About this task >>
No pictures, please. Copy exactly the lines from the one with "The width and" through the final line below.

Data for this exercise >>

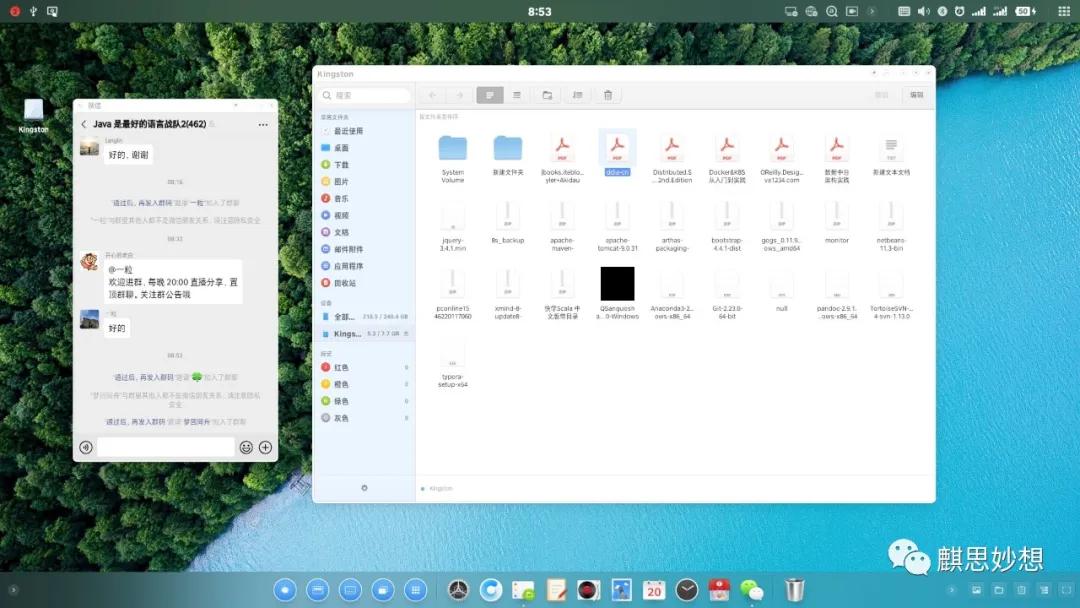Screen dimensions: 1080x608
Task: Open the chat more options menu
Action: [x=263, y=124]
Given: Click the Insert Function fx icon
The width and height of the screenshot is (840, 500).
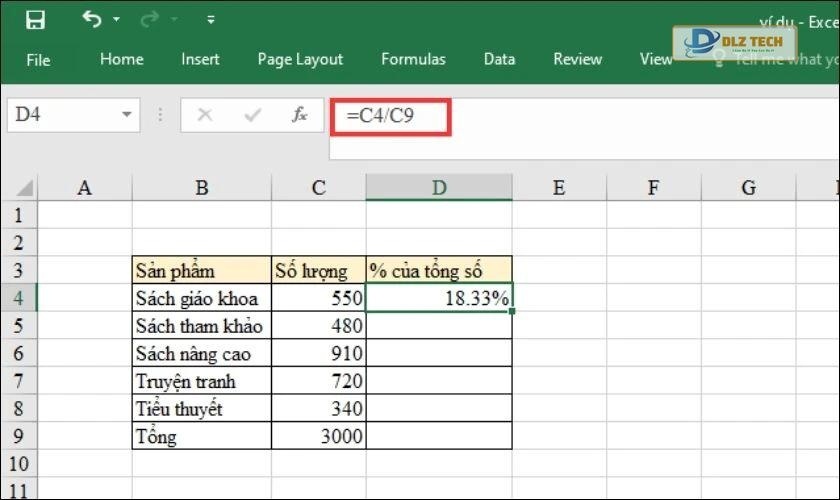Looking at the screenshot, I should click(299, 115).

Result of the task >>
The width and height of the screenshot is (840, 500).
Looking at the screenshot, I should click(299, 115).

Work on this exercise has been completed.